Tubular dielectric barrier discharge lamp and method for its production

Abstract

A tubular dielectric barrier discharge lamp having a discharge vessel and at least one inner wall electrode has, at least at one end, a constriction 9, which extends along the entire circumference of the discharge vessel and tapers in the direction opposite to the interior of the discharge vessel. The constriction 9 serves the purpose of sealing this end of the discharge vessel in a gas-tight manner via a closure element 4, which is in the form of an exhaust plate and is inserted at this point. The tapering of the discharge tube for the purpose of forming the constriction 9 prevents or at least markedly reduces any negative effect of the electrode spacing and/or the thickness of the dielectric coating of the electrodes in the region of the discharge space which is immediately adjacent to the constriction 9.

Description

TECHNICAL FIELD

The invention is based on a dielectric barrier discharge lamp having a tubular discharge vessel, which has at least one electrode, which is arranged on the inner wall of the tubular discharge vessel and is also referred to below for short as an inner wall electrode.

Lamps of the generic type are used in particular in devices for office automation (OA), for example color copiers and scanners, for signal lighting, for example as a brake light and indicator light in automobiles, for auxiliary lighting, for example interior lighting of automobiles, and also in combination with plate-like fiberoptic cables for flat background lighting of displays, for example liquid crystal displays, as so-called “edge-type backlights”.

BACKGROUND ART

The specification U.S. Pat. No. 6,605,899 B2 has already disclosed such a lamp. It has two elongate electrodes, which are arranged diametrically parallel to the lamp longitudinal axis on the inner wall of the discharge tube. Both inner wall electrodes are covered with a dielectric layer. At one end, the discharge tube is sealed in a gas-tight manner with the aid of a plate-like closure element. In this case, the discharge tube has, at one end along the entire circumference, a constriction, which is U-shaped in profile and which annularly surrounds the edge of the plate-like closure element. With the aid of this annular constriction, the plate-like closure element is connected in a gas-tight manner over its entire circumference directly to the inner wall of the discharge tube. The two linear electrodes are passed to the outside in a gas-tight manner through this point in order to be able to connect them to an electrical supply device.

One disadvantage is the fact that this lamp has a tendency to form a filament-like discharge form on ignition, and this discharge form, as has been shown in tests, has its origin in the region of this closure element. Filament-like discharge forms lead to a physically and temporally inhomogeneous luminance distribution along the lamp and are therefore undesirable. For practically all application fields, in particular for background lighting and for office automation, a homogeneous luminance distribution is indispensable.

DISCLOSURE OF THE INVENTION

The object of the present invention is to provide a tubular dielectric barrier discharge lamp having at least one electrode, arranged on the inner wall, which has improved operational performance.

This object is achieved by a dielectric barrier discharge lamp having a tubular discharge vessel comprising a discharge tube, which is sealed at both of its ends and has an annular constriction at at least one end along the entire circumference, elongate electrodes, at least one electrode being arranged on the inner wall of the discharge tube, at least one closure element, which has a plate-like section, the or each closure element being arranged at the respective end within the discharge tube, and the plate-like section being connected in a gas-tight manner over its entire circumference to the inner wall of the discharge tube in the region of the annular constriction, the constriction having a section in which the discharge tube tapers in the direction opposite to the interior of the discharge vessel.

• _DATA PROVIDED_:

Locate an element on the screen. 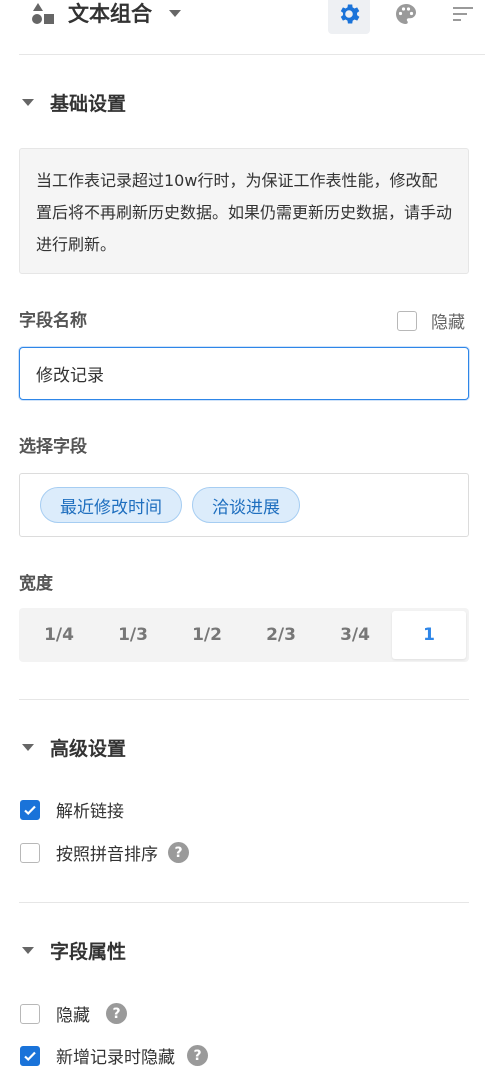 This screenshot has height=1073, width=497. style-tab-button is located at coordinates (406, 17).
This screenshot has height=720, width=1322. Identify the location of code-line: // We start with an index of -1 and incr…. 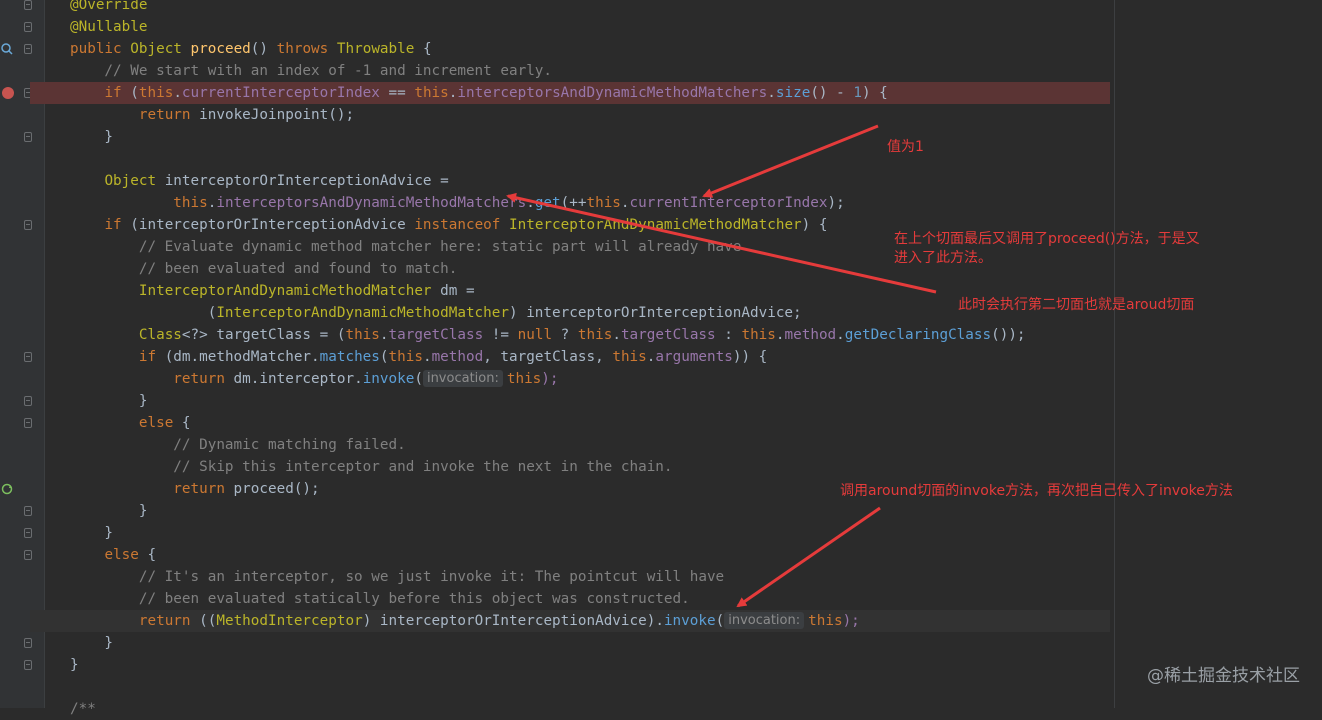
(590, 71).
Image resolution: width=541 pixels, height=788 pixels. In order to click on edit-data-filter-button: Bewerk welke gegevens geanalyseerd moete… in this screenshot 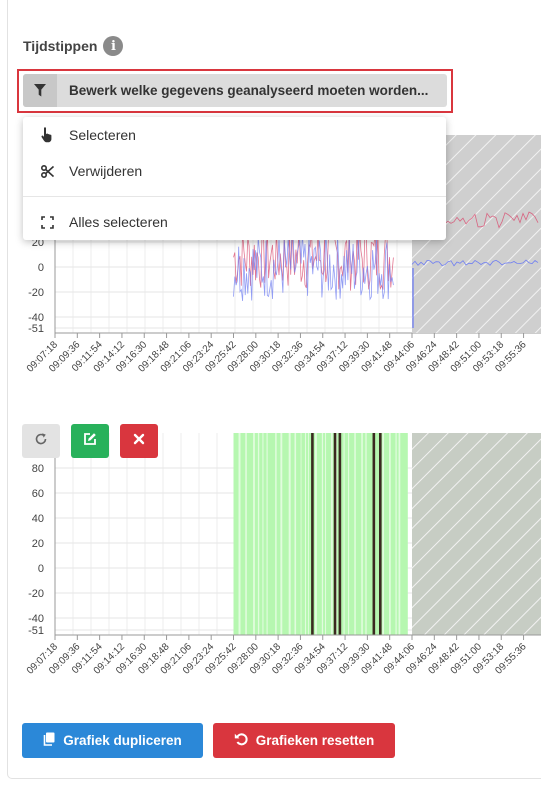, I will do `click(235, 90)`.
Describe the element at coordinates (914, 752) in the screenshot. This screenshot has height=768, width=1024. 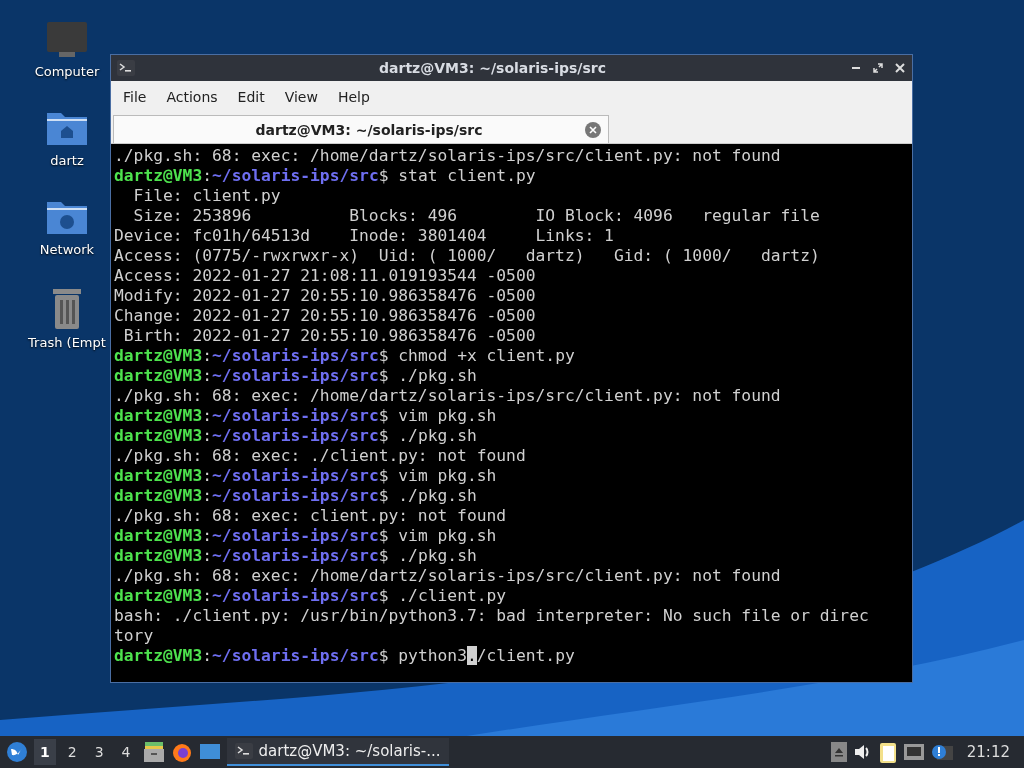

• _TASK DIRECTIONS_: Write out the passage from the discharge lamp text above word for word, starting at "One disadvantage is" and ending at "improved operational performance.".

• _TASK SOLUTION_:
One disadvantage is the fact that this lamp has a tendency to form a filament-like discharge form on ignition, and this discharge form, as has been shown in tests, has its origin in the region of this closure element. Filament-like discharge forms lead to a physically and temporally inhomogeneous luminance distribution along the lamp and are therefore undesirable. For practically all application fields, in particular for background lighting and for office automation, a homogeneous luminance distribution is indispensable.

DISCLOSURE OF THE INVENTION

The object of the present invention is to provide a tubular dielectric barrier discharge lamp having at least one electrode, arranged on the inner wall, which has improved operational performance.